*Material provided:*
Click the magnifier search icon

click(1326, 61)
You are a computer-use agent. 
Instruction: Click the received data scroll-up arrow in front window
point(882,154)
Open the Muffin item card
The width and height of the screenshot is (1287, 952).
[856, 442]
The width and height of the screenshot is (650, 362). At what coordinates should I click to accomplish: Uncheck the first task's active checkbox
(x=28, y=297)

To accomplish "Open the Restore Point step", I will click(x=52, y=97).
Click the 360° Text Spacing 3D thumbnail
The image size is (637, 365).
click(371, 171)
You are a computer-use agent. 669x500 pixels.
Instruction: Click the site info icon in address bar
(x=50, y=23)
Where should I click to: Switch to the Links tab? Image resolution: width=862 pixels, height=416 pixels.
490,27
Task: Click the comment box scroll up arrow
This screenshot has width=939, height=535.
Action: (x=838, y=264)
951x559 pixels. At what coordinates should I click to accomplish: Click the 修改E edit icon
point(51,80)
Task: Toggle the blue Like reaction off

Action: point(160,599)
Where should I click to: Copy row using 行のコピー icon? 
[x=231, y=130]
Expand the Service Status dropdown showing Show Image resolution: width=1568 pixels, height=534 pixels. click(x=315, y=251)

*Task instructions:* Reproduce the listing above verbatim, every line in its original order and with all coordinates unchanged.

*Task result:*
Click the magnifier search icon

click(1326, 61)
You are a computer-use agent. 
Instruction: Click the received data scroll-up arrow in front window
point(882,154)
Open the Muffin item card
The width and height of the screenshot is (1287, 952).
[856, 442]
The width and height of the screenshot is (650, 362). At what coordinates should I click to accomplish: Uncheck the first task's active checkbox
(x=28, y=297)

To accomplish "Open the Restore Point step", I will click(x=52, y=97).
Click the 360° Text Spacing 3D thumbnail
The image size is (637, 365).
click(371, 171)
You are a computer-use agent. 669x500 pixels.
Instruction: Click the site info icon in address bar
(x=50, y=23)
Where should I click to: Switch to the Links tab? Image resolution: width=862 pixels, height=416 pixels.
490,27
Task: Click the comment box scroll up arrow
This screenshot has width=939, height=535.
Action: (x=838, y=264)
951x559 pixels. At what coordinates should I click to accomplish: Click the 修改E edit icon
point(51,80)
Task: Toggle the blue Like reaction off

Action: point(160,599)
Where should I click to: Copy row using 行のコピー icon? 
[x=231, y=130]
Expand the Service Status dropdown showing Show Image resolution: width=1568 pixels, height=534 pixels. click(x=315, y=251)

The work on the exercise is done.